I have no dillusions of grandeur or any idea of being even slightly worthy of wearing any crown, especially one worn by Jesus, so this puzzles me to no end in not knowing what the complete answer to this is and I just can't hate this or stand this. Not sure. It is what it is.

¹¹⁰8th
I was school churched and welcomed there, where their selling point was to be like Jesus, and come as you are. It wasn't until i got layed off from my job and couldnt afford the weekly payoff they expected when i began doubting their sincerity. Along with that, i was told when i became born again and come there as you are, but was told what not to wear anymore, since I became a regular, I decided not to let them see me as I am anymore, and I quit. Besides, when I had to explain to my deacon what the preacher was trying to convey to the audience, and one time he tried to teach me the fundamentals in speaking in tongues, which I know to be b.s., oh, it's time to leave the nest. The thing is, if any one talked in tongues, and there were alot of them chanting every Sunday like some kind of blind leading the blind cult, there's supposed to be an enterpreter in the room, but their never was. I was seeing a different side of people, and didn't like it. Nowadays, I don't care if you want to act and look foolish. Maybe deep down inside the yearning to be,, and along with self loathing and disappointments for not being that clown is coming out.

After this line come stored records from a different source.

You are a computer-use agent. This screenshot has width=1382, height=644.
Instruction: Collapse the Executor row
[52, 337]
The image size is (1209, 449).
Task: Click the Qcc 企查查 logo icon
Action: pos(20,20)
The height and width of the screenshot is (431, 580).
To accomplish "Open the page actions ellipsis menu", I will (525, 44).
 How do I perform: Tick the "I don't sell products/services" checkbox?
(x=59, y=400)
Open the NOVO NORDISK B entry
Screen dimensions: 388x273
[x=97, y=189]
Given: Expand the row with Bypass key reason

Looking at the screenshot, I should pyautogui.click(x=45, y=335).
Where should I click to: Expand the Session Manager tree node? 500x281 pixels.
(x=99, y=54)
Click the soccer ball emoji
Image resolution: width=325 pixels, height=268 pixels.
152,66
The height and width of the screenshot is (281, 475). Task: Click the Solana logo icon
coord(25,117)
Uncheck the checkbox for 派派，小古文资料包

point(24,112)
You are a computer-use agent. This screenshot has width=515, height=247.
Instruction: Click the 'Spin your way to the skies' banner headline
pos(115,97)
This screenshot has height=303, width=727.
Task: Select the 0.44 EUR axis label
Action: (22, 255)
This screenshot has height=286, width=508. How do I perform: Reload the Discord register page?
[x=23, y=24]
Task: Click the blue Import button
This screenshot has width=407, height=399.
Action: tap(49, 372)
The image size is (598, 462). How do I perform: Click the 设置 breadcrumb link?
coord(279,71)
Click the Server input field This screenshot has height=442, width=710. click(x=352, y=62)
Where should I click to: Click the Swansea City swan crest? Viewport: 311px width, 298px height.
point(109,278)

Now the situation with getting kicked out from upstairs h ot me closer to what that was about. I grabbed up my 1887 king james Bible, sat down with it x I closed my eyes and asked God if I could get help in finding the answer to this gold crown thing. I start flipping the pages and stopped. Pointed down with one finger and read what my finger touched. It said that person of heirarchy in the church( which ain't me), will be given three crowns of gold and was to place all three at the foot of the three thrones in the throat room. That was enough reading. I just wish I could find that again in that Bible. I didn't even look at where I read it at, and shut that twenty plus inch thick Bible. I compared that old book to my present day two inch thick bible one time, I dont recall what it was about. But found the same spot with both and it was so completely beyond different it might as well be comparing red apples to oversized tomatoes. On the cover its red, been taught that tomatoes are fruit, and don't judge a book by the cover. Just learned a lesson just now, yes I did. And moving right along now. I hate when that happens. Backfires, only you can prevent burn.

I just figured that, when i heard that voice when I was being pulled backwards, just before pulling my head off my bed, taking a deep breath, it wasnt my time yet because I should have known where the crowns were to be put, and I failed the test. Gotta go now, its been a real trip. Later.